[What is required]
Please turn the records below into a JSON list of strings, one string per line, leaving out blank lines.

[Record excerpts]
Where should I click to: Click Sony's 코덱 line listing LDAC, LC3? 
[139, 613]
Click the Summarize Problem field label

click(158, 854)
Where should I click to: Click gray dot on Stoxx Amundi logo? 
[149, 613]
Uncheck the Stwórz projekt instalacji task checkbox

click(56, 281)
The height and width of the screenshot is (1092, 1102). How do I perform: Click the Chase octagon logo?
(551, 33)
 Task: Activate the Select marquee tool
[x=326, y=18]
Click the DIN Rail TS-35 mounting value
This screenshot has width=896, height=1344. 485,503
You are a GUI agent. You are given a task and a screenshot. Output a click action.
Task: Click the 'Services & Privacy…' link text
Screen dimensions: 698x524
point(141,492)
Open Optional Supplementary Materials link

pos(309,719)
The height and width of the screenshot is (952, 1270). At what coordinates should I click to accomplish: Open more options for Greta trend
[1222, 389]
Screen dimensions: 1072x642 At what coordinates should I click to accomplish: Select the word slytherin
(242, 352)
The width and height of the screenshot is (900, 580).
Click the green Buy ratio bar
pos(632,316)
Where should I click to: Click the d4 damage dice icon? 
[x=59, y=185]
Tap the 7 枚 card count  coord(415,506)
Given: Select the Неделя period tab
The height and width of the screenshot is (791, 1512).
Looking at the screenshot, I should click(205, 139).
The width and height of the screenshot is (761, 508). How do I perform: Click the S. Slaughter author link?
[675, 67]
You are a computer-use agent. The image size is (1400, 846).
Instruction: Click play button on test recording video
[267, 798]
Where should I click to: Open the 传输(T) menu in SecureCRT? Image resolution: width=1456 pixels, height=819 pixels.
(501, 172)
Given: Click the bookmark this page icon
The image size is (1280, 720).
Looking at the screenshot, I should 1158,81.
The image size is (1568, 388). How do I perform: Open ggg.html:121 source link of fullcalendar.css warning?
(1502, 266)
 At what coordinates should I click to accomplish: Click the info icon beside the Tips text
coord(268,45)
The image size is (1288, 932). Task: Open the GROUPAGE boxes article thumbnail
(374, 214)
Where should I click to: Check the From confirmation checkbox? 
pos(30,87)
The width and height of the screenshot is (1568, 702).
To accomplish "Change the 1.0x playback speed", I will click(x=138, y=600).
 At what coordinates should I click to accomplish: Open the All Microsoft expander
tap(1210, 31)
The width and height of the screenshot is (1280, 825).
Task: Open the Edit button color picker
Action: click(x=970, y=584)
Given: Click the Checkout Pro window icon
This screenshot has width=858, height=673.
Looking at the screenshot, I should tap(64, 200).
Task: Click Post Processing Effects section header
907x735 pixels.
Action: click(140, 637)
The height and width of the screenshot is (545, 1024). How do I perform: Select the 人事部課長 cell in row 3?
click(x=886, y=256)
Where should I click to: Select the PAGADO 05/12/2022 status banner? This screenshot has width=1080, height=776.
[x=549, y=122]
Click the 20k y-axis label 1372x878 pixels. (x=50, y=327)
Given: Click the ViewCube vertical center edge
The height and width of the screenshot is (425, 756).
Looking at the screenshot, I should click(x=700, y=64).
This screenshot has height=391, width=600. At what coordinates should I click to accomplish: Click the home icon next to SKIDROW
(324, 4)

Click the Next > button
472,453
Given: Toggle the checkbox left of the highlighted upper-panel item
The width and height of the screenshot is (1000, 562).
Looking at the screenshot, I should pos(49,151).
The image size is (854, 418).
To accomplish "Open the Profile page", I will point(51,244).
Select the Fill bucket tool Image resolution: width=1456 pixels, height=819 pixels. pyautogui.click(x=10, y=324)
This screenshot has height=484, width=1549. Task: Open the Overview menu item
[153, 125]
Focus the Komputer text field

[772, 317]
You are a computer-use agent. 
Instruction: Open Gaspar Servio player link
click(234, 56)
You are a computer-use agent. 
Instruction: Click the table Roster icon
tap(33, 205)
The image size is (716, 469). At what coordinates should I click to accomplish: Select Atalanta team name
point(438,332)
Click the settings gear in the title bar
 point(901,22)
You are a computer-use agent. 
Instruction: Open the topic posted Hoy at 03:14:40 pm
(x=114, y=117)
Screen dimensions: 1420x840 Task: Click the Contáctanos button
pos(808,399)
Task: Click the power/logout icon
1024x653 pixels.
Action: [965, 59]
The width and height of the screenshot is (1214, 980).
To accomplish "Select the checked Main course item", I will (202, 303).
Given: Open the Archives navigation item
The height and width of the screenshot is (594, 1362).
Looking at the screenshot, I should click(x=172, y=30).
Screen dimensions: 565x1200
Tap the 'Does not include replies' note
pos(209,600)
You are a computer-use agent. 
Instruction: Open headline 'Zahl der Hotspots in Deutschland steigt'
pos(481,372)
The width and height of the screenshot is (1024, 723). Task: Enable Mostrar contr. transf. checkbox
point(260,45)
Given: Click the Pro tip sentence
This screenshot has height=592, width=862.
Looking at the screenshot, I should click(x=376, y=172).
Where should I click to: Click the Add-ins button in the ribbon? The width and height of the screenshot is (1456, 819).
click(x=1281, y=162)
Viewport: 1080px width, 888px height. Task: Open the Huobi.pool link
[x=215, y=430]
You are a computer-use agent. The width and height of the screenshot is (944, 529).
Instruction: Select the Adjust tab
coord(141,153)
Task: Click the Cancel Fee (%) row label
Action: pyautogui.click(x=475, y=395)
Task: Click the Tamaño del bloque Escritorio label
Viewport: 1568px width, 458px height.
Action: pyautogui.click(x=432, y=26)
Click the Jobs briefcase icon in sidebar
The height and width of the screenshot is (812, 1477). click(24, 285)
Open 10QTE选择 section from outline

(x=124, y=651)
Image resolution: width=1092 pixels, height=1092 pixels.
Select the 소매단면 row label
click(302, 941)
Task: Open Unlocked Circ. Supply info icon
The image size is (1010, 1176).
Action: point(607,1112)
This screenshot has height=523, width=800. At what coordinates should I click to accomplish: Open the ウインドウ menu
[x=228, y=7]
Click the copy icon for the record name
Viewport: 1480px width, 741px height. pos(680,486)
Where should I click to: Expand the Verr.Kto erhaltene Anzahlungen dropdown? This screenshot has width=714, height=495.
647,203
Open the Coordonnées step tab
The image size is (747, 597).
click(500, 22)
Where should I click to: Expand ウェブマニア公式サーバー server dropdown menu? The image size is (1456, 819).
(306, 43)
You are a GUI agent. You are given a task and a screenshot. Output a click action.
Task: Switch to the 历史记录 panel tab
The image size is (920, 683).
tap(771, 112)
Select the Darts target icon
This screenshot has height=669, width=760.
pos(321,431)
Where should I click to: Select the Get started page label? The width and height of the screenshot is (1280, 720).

[Exercise answer]
[
  "Where should I click to: Click Sony's 코덱 line listing LDAC, LC3? ",
  "[139, 613]",
  "Click the Summarize Problem field label",
  "click(158, 854)",
  "Where should I click to: Click gray dot on Stoxx Amundi logo? ",
  "[149, 613]",
  "Uncheck the Stwórz projekt instalacji task checkbox",
  "click(56, 281)",
  "The height and width of the screenshot is (1092, 1102). How do I perform: Click the Chase octagon logo?",
  "(551, 33)",
  " Task: Activate the Select marquee tool",
  "[x=326, y=18]",
  "Click the DIN Rail TS-35 mounting value",
  "This screenshot has width=896, height=1344. 485,503",
  "You are a GUI agent. You are given a task and a screenshot. Output a click action.",
  "Task: Click the 'Services & Privacy…' link text",
  "Screen dimensions: 698x524",
  "point(141,492)",
  "Open Optional Supplementary Materials link",
  "pos(309,719)",
  "The height and width of the screenshot is (952, 1270). At what coordinates should I click to accomplish: Open more options for Greta trend",
  "[1222, 389]",
  "Screen dimensions: 1072x642 At what coordinates should I click to accomplish: Select the word slytherin",
  "(242, 352)",
  "The width and height of the screenshot is (900, 580).",
  "Click the green Buy ratio bar",
  "pos(632,316)",
  "Where should I click to: Click the d4 damage dice icon? ",
  "[x=59, y=185]",
  "Tap the 7 枚 card count  coord(415,506)",
  "Given: Select the Неделя period tab",
  "The height and width of the screenshot is (791, 1512).",
  "Looking at the screenshot, I should click(205, 139).",
  "The width and height of the screenshot is (761, 508). How do I perform: Click the S. Slaughter author link?",
  "[675, 67]",
  "You are a computer-use agent. The image size is (1400, 846).",
  "Instruction: Click play button on test recording video",
  "[267, 798]",
  "Where should I click to: Open the 传输(T) menu in SecureCRT? Image resolution: width=1456 pixels, height=819 pixels.",
  "(501, 172)",
  "Given: Click the bookmark this page icon",
  "The image size is (1280, 720).",
  "Looking at the screenshot, I should 1158,81.",
  "The image size is (1568, 388). How do I perform: Open ggg.html:121 source link of fullcalendar.css warning?",
  "(1502, 266)",
  " At what coordinates should I click to accomplish: Click the info icon beside the Tips text",
  "coord(268,45)",
  "The image size is (1288, 932). Task: Open the GROUPAGE boxes article thumbnail",
  "(374, 214)",
  "Where should I click to: Check the From confirmation checkbox? ",
  "pos(30,87)",
  "The width and height of the screenshot is (1568, 702).",
  "To accomplish \"Change the 1.0x playback speed\", I will click(x=138, y=600).",
  " At what coordinates should I click to accomplish: Open the All Microsoft expander",
  "tap(1210, 31)",
  "The width and height of the screenshot is (1280, 825).",
  "Task: Open the Edit button color picker",
  "Action: click(x=970, y=584)",
  "Given: Click the Checkout Pro window icon",
  "This screenshot has width=858, height=673.",
  "Looking at the screenshot, I should tap(64, 200).",
  "Task: Click Post Processing Effects section header",
  "907x735 pixels.",
  "Action: click(140, 637)",
  "The height and width of the screenshot is (545, 1024). How do I perform: Select the 人事部課長 cell in row 3?",
  "click(x=886, y=256)",
  "Where should I click to: Select the PAGADO 05/12/2022 status banner? This screenshot has width=1080, height=776.",
  "[x=549, y=122]",
  "Click the 20k y-axis label 1372x878 pixels. (x=50, y=327)",
  "Given: Click the ViewCube vertical center edge",
  "The height and width of the screenshot is (425, 756).",
  "Looking at the screenshot, I should click(x=700, y=64).",
  "This screenshot has height=391, width=600. At what coordinates should I click to accomplish: Click the home icon next to SKIDROW",
  "(324, 4)",
  "Click the Next > button",
  "472,453",
  "Given: Toggle the checkbox left of the highlighted upper-panel item",
  "The width and height of the screenshot is (1000, 562).",
  "Looking at the screenshot, I should pos(49,151).",
  "The image size is (854, 418).",
  "To accomplish \"Open the Profile page\", I will point(51,244).",
  "Select the Fill bucket tool Image resolution: width=1456 pixels, height=819 pixels. pyautogui.click(x=10, y=324)",
  "This screenshot has height=484, width=1549. Task: Open the Overview menu item",
  "[153, 125]",
  "Focus the Komputer text field",
  "[772, 317]",
  "You are a computer-use agent. ",
  "Instruction: Open Gaspar Servio player link",
  "click(234, 56)",
  "You are a computer-use agent. ",
  "Instruction: Click the table Roster icon",
  "tap(33, 205)",
  "The image size is (716, 469). At what coordinates should I click to accomplish: Select Atalanta team name",
  "point(438,332)",
  "Click the settings gear in the title bar",
  " point(901,22)",
  "You are a computer-use agent. ",
  "Instruction: Open the topic posted Hoy at 03:14:40 pm",
  "(x=114, y=117)",
  "Screen dimensions: 1420x840 Task: Click the Contáctanos button",
  "pos(808,399)",
  "Task: Click the power/logout icon",
  "1024x653 pixels.",
  "Action: [965, 59]",
  "The width and height of the screenshot is (1214, 980).",
  "To accomplish \"Select the checked Main course item\", I will (202, 303).",
  "Given: Open the Archives navigation item",
  "The height and width of the screenshot is (594, 1362).",
  "Looking at the screenshot, I should click(x=172, y=30).",
  "Screen dimensions: 565x1200",
  "Tap the 'Does not include replies' note",
  "pos(209,600)",
  "You are a computer-use agent. ",
  "Instruction: Open headline 'Zahl der Hotspots in Deutschland steigt'",
  "pos(481,372)",
  "The width and height of the screenshot is (1024, 723). Task: Enable Mostrar contr. transf. checkbox",
  "point(260,45)",
  "Given: Click the Pro tip sentence",
  "This screenshot has height=592, width=862.",
  "Looking at the screenshot, I should click(x=376, y=172).",
  "Where should I click to: Click the Add-ins button in the ribbon? The width and height of the screenshot is (1456, 819).",
  "click(x=1281, y=162)",
  "Viewport: 1080px width, 888px height. Task: Open the Huobi.pool link",
  "[x=215, y=430]",
  "You are a computer-use agent. The width and height of the screenshot is (944, 529).",
  "Instruction: Select the Adjust tab",
  "coord(141,153)",
  "Task: Click the Cancel Fee (%) row label",
  "Action: pyautogui.click(x=475, y=395)",
  "Task: Click the Tamaño del bloque Escritorio label",
  "Viewport: 1568px width, 458px height.",
  "Action: pyautogui.click(x=432, y=26)",
  "Click the Jobs briefcase icon in sidebar",
  "The height and width of the screenshot is (812, 1477). click(24, 285)",
  "Open 10QTE选择 section from outline",
  "(x=124, y=651)",
  "Image resolution: width=1092 pixels, height=1092 pixels.",
  "Select the 소매단면 row label",
  "click(302, 941)",
  "Task: Open Unlocked Circ. Supply info icon",
  "The image size is (1010, 1176).",
  "Action: point(607,1112)",
  "This screenshot has height=523, width=800. At what coordinates should I click to accomplish: Open the ウインドウ menu",
  "[x=228, y=7]",
  "Click the copy icon for the record name",
  "Viewport: 1480px width, 741px height. pos(680,486)",
  "Where should I click to: Expand the Verr.Kto erhaltene Anzahlungen dropdown? This screenshot has width=714, height=495.",
  "647,203",
  "Open the Coordonnées step tab",
  "The image size is (747, 597).",
  "click(500, 22)",
  "Where should I click to: Expand ウェブマニア公式サーバー server dropdown menu? The image size is (1456, 819).",
  "(306, 43)",
  "You are a GUI agent. You are given a task and a screenshot. Output a click action.",
  "Task: Switch to the 历史记录 panel tab",
  "The image size is (920, 683).",
  "tap(771, 112)",
  "Select the Darts target icon",
  "This screenshot has height=669, width=760.",
  "pos(321,431)",
  "Where should I click to: Select the Get started page label? The width and height of the screenshot is (1280, 720)."
]